Runtime stuff and 'locals' parameters of te function object initializer 
AFAICT.

>   - return statements and yield statements are meaningful only within
> the scope of a function

s/"within the scope"/"in the code object"/, I'd say... Look at the 
signature of the function object's initializer, it takes a code object.

Please some guru correct me if I'm wrong, but AFAICT, you can have all 
this working without the def statement itself (even if it's quite enough 
of a boring work to justify the existence of the def statement).

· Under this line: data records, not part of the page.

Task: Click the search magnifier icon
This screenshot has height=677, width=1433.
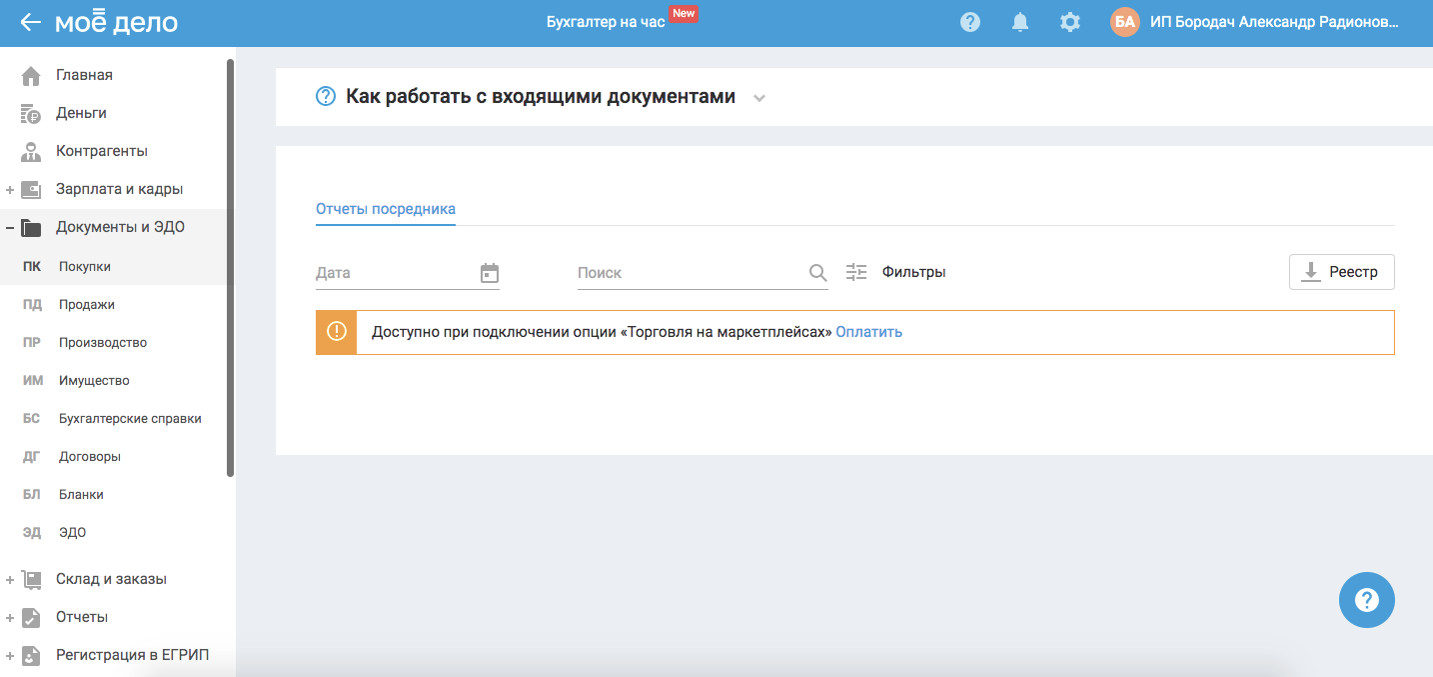Action: 817,273
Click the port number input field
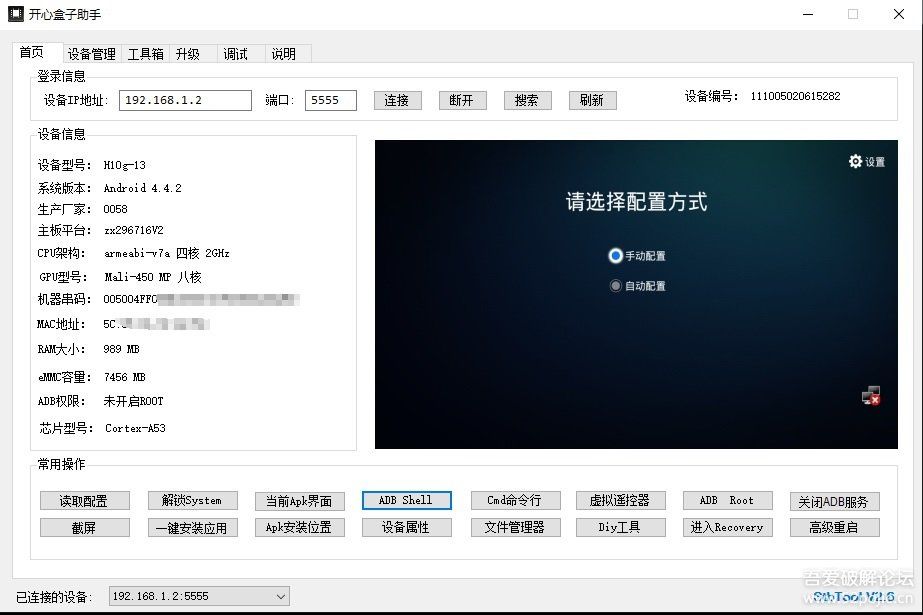Viewport: 923px width, 615px height. (x=336, y=101)
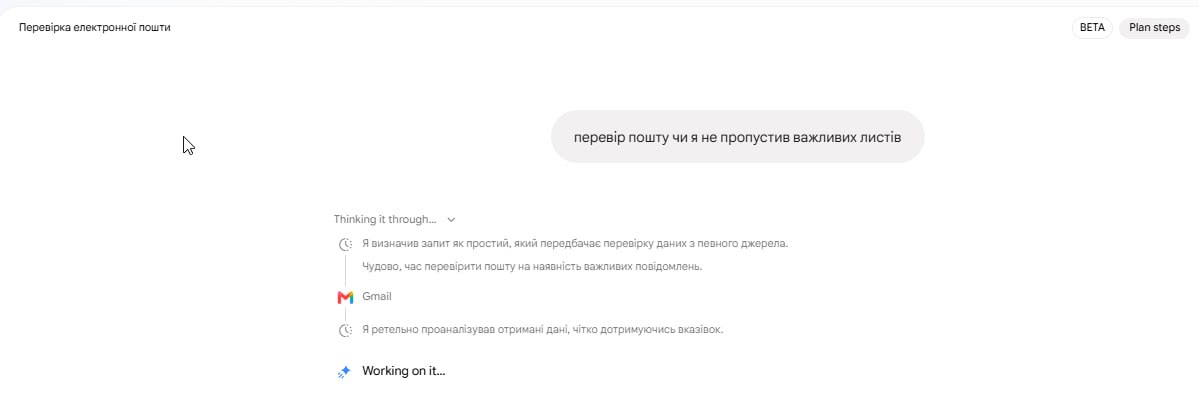Click the 'Thinking it through...' header text
The image size is (1199, 415).
pos(385,219)
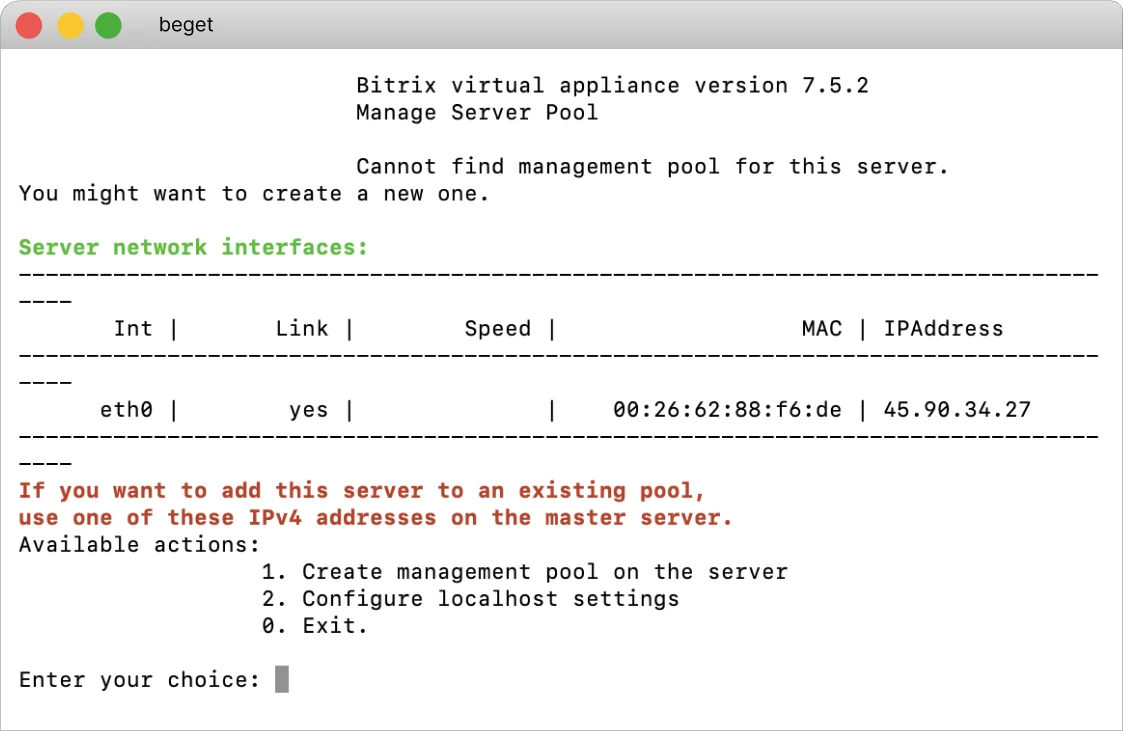Click the "Link" column header
1123x731 pixels.
coord(301,328)
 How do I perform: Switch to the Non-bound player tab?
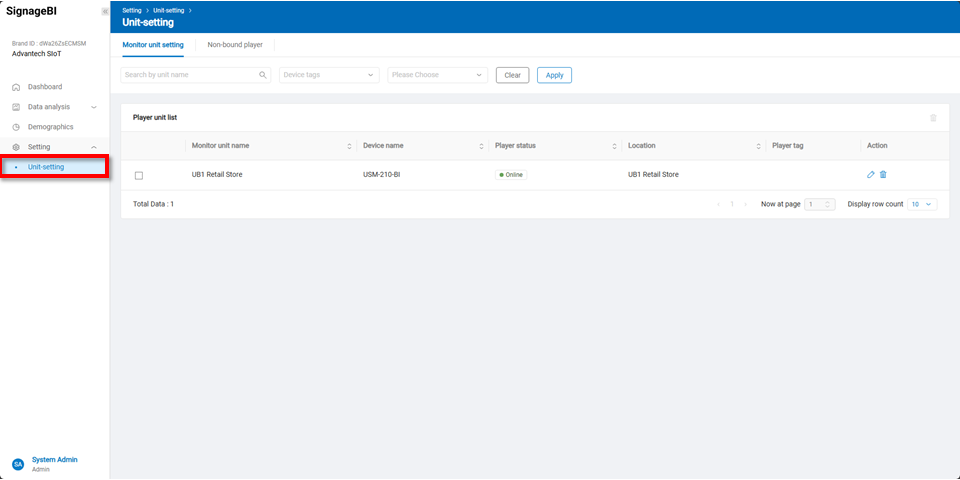tap(235, 45)
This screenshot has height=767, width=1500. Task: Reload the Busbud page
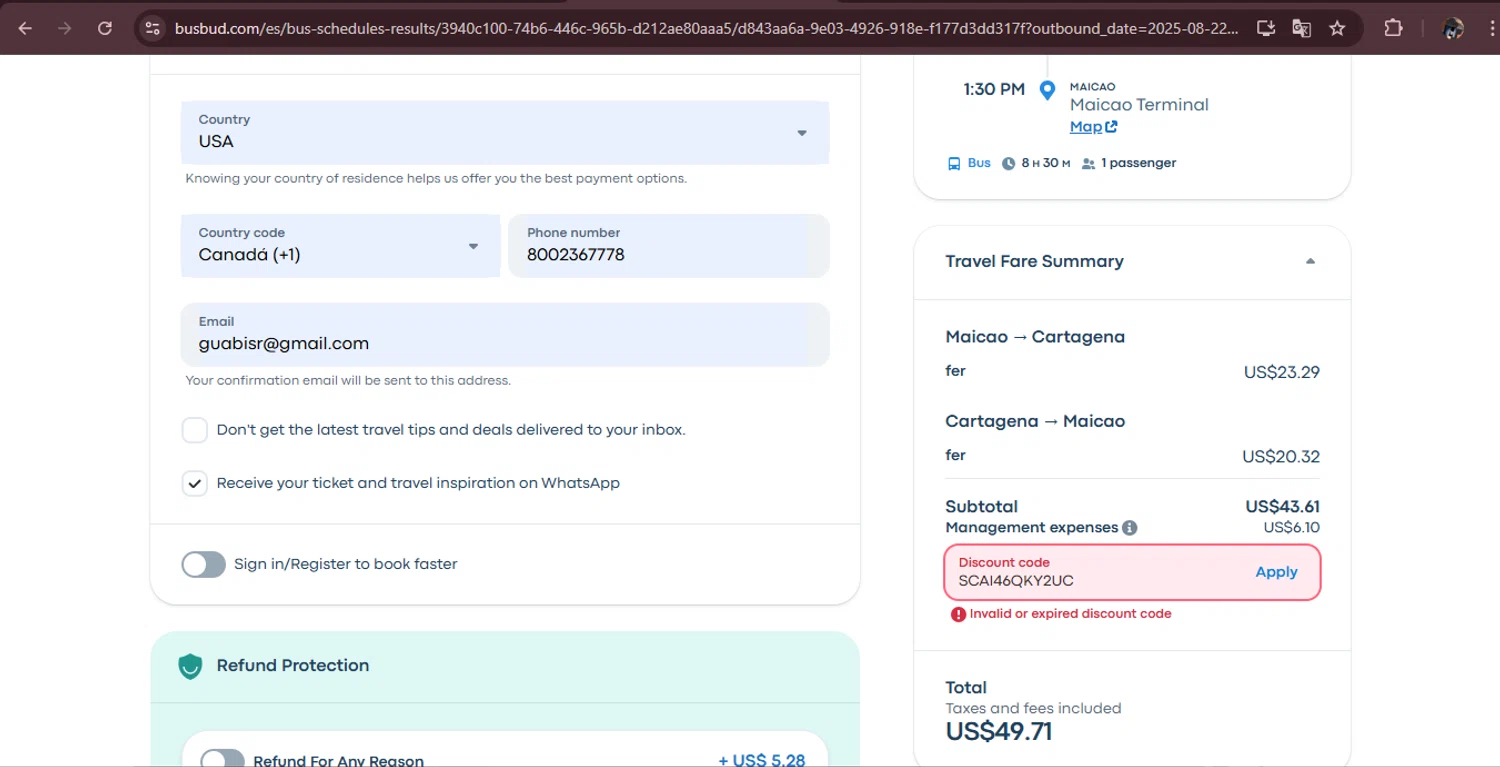coord(105,28)
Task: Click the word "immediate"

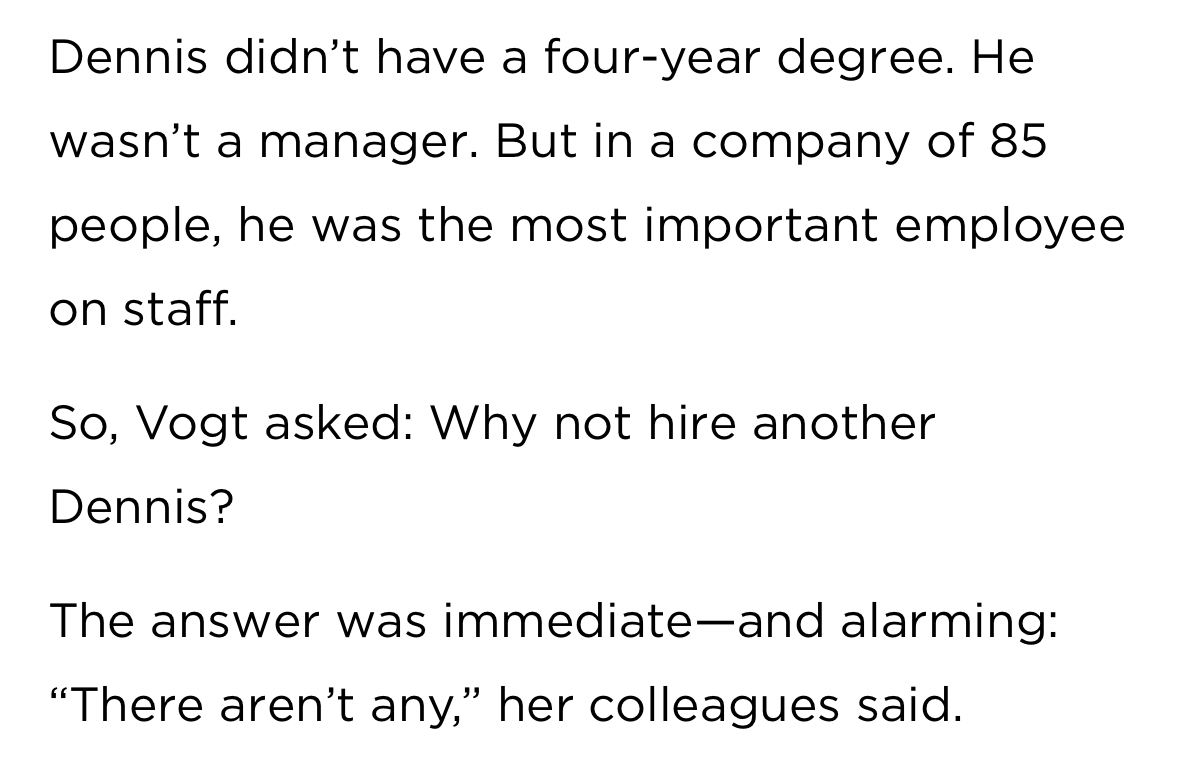Action: [x=560, y=622]
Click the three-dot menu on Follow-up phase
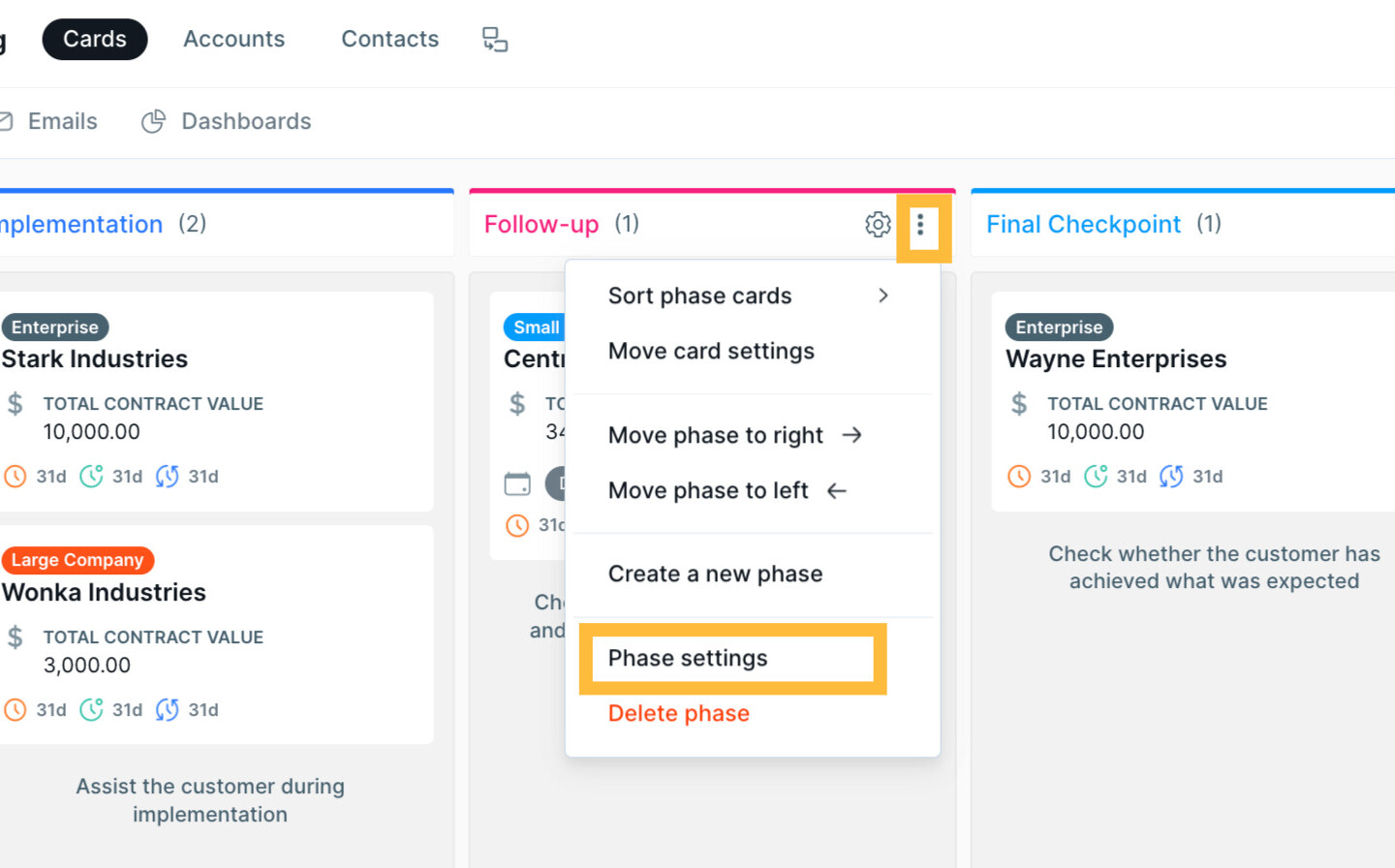Screen dimensions: 1395x868 tap(920, 225)
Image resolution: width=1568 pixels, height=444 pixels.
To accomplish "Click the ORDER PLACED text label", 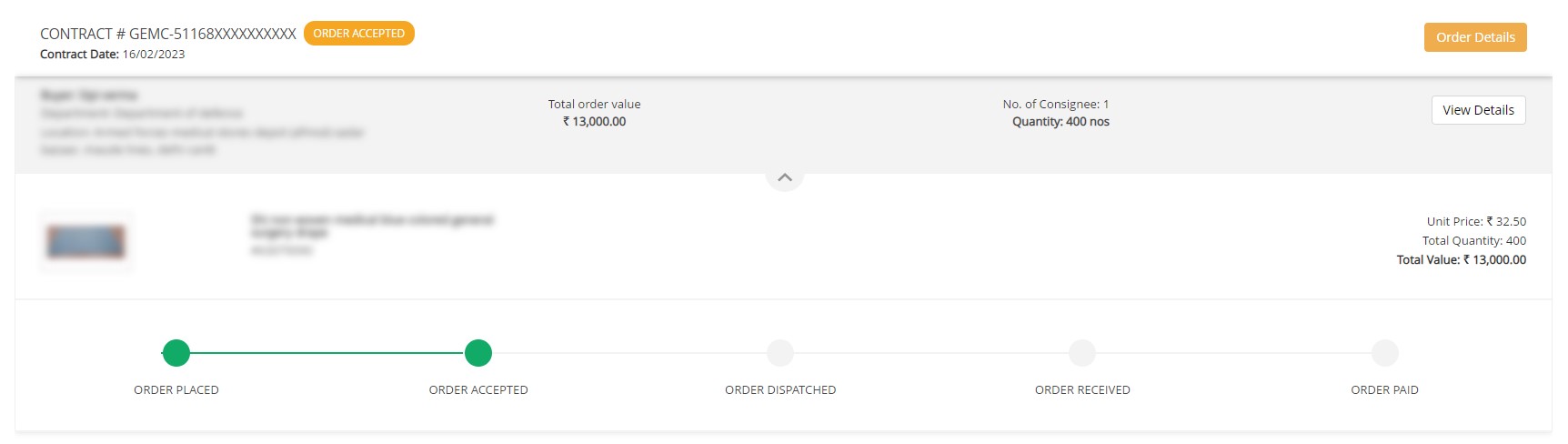I will (176, 390).
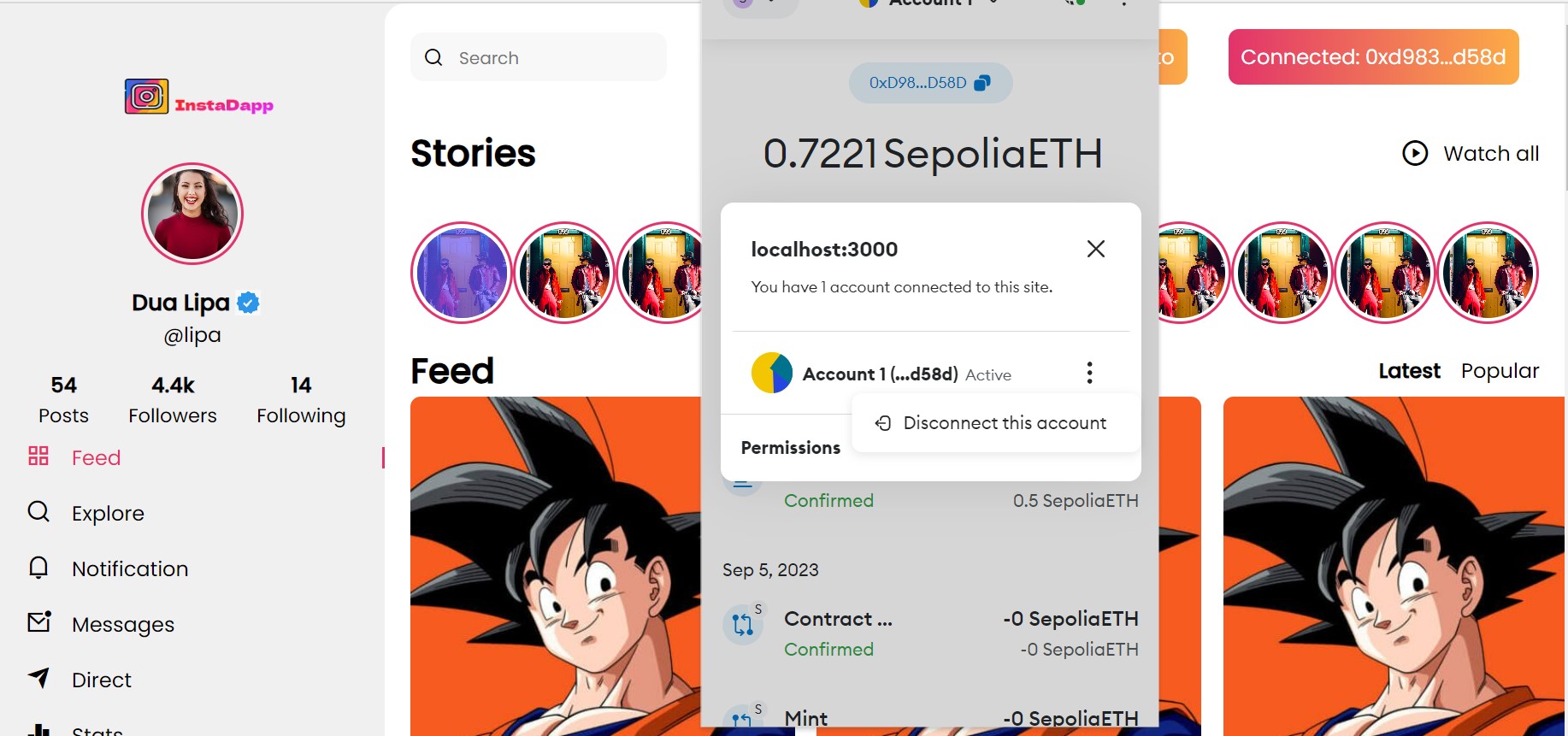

Anyway, the OP suggestion was to turn the statement into an expression 
(à la javascript), not to get rid of it.

>   - you can attach decorators to a function definition

@decorators are just syntactic sugar for HOFs. If you want to apply a 
decorator do a lambda, you don't need this syntax - just pass the lambda 
as a param to the decorator.

>   - you can include a docstring in a function definition

And you can add it afterwards too:

>>> toto.__doc__ is None
True
>>> toto.__doc__ = "yadda"
>>> toto.__doc__
'yadda'


Don't get me wrong, I'm not saying the def statement is useless. Just 
that the reasons why this statement exists have very few to do with your 
arguments here.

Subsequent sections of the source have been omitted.